EXTRACT PROVIDED
•••

A pending bill in Pennsylvania, SB 25, would allow nurse practitioners to have independent scope of practice, that is, one free of physician supervision, after a three-year, 3,600 hour collaboration with a physician.
The legislation has generated opposition from doctors (shocking!) in the Commonwealth. In an opinion piece for The Intelligencer, Dr. Mark Lopatin raises his objections:
Basically, SB25 allows those without medical training [not at all true], a medical degree or medical licensure [technically true] to practice medicine. NPs would not be practicing nursing, they would be practicing medicine. This bill sends the message that one does not need to go to medical school to practice medicine and promotes an acceptable alternative pathway which is a shortcut. With all the talk today about how important health care is, is that the message we want to send to patients?…
I have heard it stated by some that NPs can do 85 percent of what a doctor does. Let’s go one better and assume 90 percent. If we assume ~ 25 to 27 patients per day, that means that two to three patients will receive lesser care each day. That is 10 to 15 patients per week and more than 500 per year per NP. Is that an acceptable miss rate?

•••

RECORD SET
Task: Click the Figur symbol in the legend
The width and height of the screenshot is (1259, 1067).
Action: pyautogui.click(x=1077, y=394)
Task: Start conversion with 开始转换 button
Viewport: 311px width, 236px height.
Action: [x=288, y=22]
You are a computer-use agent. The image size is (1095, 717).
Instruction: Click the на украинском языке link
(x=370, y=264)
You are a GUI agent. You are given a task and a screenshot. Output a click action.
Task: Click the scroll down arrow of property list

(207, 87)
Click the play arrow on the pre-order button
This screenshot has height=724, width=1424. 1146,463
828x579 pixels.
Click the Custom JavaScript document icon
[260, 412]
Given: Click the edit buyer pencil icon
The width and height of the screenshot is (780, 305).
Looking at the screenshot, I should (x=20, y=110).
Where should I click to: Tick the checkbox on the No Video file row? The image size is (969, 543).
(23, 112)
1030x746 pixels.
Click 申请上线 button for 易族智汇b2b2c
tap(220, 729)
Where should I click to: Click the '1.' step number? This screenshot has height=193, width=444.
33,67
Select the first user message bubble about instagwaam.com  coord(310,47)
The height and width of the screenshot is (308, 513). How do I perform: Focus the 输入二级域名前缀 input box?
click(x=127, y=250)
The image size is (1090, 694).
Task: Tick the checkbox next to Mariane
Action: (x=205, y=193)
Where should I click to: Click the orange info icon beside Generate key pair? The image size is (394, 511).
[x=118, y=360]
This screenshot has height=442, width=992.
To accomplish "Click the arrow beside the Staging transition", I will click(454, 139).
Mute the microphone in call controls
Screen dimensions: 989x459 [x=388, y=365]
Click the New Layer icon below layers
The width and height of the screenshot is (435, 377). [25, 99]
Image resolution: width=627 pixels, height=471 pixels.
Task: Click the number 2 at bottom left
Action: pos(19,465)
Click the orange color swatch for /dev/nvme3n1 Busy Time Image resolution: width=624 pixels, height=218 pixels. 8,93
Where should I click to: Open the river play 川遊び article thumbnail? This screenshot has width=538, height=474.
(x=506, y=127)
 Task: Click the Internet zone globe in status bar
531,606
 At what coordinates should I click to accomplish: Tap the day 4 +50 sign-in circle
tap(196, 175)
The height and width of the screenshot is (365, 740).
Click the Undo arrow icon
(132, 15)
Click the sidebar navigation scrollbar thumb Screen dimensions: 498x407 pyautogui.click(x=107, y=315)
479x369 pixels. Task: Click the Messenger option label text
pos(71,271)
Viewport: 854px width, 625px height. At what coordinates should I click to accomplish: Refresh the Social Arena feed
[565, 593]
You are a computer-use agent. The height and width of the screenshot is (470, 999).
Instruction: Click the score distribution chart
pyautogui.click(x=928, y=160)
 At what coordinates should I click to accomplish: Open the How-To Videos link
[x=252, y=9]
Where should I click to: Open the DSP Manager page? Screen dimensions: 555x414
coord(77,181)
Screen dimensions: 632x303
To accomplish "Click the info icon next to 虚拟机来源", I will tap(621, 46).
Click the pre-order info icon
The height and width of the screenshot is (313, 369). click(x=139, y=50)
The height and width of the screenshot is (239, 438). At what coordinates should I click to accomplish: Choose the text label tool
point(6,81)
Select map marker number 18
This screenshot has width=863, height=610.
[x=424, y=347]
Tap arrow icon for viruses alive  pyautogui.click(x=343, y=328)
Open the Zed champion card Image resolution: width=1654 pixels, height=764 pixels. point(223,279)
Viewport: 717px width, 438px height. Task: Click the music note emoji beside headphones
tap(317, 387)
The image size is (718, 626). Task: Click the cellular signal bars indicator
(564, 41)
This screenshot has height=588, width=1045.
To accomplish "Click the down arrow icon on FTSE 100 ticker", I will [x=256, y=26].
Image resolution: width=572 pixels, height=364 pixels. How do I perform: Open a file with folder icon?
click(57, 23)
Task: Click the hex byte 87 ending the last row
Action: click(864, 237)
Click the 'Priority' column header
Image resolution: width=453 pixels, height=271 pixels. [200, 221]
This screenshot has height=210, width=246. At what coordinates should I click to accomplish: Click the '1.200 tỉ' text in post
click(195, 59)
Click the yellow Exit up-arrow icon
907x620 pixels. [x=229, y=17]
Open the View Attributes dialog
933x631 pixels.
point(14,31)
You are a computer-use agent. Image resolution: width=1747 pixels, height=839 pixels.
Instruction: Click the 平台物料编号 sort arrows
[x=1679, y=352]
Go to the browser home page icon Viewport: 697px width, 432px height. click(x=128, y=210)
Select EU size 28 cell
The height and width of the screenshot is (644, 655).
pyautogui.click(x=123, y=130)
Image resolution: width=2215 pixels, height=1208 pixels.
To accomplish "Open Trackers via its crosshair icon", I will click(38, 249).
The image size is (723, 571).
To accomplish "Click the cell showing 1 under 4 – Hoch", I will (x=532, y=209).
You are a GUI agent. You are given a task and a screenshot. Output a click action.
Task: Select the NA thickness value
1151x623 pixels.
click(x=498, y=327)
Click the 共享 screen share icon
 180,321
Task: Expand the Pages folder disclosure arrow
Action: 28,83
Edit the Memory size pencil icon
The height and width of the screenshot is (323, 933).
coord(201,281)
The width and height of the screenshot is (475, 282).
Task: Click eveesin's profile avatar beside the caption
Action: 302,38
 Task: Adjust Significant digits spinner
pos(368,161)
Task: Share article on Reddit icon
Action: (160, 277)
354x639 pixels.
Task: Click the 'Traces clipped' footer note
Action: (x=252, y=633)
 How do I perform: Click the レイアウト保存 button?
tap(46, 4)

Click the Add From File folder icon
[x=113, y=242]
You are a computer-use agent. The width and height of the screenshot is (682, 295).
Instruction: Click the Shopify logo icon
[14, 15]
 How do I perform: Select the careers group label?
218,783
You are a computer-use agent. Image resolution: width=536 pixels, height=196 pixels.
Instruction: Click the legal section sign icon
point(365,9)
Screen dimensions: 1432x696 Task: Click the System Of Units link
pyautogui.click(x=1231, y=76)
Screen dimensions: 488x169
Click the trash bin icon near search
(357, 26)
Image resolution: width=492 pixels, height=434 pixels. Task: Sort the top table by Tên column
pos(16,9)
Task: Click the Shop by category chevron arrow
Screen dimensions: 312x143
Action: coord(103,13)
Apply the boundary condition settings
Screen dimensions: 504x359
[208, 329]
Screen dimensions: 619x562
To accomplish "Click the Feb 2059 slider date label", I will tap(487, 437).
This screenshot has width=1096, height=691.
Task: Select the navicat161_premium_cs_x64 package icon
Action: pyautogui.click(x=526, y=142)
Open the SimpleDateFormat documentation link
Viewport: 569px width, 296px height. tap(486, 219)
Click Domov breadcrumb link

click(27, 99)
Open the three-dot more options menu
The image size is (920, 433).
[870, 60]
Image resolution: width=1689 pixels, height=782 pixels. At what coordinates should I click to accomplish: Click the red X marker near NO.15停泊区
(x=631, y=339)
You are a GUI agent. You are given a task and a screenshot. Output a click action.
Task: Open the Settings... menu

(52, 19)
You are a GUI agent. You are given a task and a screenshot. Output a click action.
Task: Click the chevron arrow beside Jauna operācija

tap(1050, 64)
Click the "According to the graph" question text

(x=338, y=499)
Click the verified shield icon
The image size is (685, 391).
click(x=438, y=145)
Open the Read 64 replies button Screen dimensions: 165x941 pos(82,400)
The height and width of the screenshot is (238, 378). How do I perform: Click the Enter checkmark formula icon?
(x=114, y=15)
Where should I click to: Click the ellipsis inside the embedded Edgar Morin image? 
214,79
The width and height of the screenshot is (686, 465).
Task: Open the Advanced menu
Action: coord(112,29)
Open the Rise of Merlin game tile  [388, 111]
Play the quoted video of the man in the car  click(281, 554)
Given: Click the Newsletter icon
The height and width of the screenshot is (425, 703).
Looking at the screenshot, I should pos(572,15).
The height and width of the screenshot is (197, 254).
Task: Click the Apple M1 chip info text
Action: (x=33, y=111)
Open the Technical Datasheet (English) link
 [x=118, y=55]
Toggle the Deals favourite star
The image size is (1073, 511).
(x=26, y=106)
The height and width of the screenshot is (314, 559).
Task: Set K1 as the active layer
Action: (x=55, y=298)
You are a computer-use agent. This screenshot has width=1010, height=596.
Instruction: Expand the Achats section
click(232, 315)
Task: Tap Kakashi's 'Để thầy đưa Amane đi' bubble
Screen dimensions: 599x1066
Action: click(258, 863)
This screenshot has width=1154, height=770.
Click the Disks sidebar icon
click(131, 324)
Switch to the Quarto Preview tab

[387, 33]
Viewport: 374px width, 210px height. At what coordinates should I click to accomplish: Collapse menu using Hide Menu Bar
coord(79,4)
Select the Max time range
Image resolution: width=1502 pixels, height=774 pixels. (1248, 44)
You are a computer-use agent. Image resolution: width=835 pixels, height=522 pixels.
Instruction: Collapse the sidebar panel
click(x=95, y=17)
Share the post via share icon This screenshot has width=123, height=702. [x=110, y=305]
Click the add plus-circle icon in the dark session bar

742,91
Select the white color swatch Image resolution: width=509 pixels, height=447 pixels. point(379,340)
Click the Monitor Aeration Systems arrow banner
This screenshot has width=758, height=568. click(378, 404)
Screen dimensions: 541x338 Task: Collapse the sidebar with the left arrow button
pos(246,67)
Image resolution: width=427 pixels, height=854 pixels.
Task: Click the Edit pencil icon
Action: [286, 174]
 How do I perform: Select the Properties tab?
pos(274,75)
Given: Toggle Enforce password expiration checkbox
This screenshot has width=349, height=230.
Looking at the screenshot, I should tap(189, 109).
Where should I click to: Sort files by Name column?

•••

DIRECTIONS
**1)** Please copy the passage on SB 25 word for word, from "A pending bill" to "with a physician.".
**2)** Does each statement agree with the passage on SB 25? Answer yes or no, and quote the deciding words. (a) Under SB 25, nurse practitioners would gain independent practice after a 3,600 hour collaboration with a physician. (b) Dr. Mark Lopatin's objections ran in an opinion piece for The Intelligencer. (c) Lopatin bases his calculation on the assumption that NPs can do 85 percent of what a doctor does.
**3)** Write the next part of the passage on SB 25, starting after its last sentence.

ANSWERS FOR THE TASKS
**1)**
A pending bill in Pennsylvania, SB 25, would allow nurse practitioners to have independent scope of practice, that is, one free of physician supervision, after a three-year, 3,600 hour collaboration with a physician.

**2)**
(a) Yes: "after a three-year, 3,600 hour collaboration with a physician"
(b) Yes: "In an opinion piece for The Intelligencer, Dr. Mark Lopatin raises his objections"
(c) No: "Let’s go one better and assume 90 percent."

**3)**
Milton Friedman compared licensing boards to medieval guilds, but mathematics was advanced enough in the 13th century to refute his argument. If NPs can do 85% of what doctors can do, that simply refers to the scope of their practice (in the practical sense, not the legal one), not their efficacy.
This 10-15% refers to different procedures, not failure rates. I wouldn’t go to an NP for brain surgery, but for the vast majority of medical procedures, an NP or physician assistant will do just fine.
To add to the irony, while Lopitan’s specialty is rheumatology, he is, under the law, allowed to perform brain surgery. I eagerly await his op-ed in favor of restricting his scope-of-practice.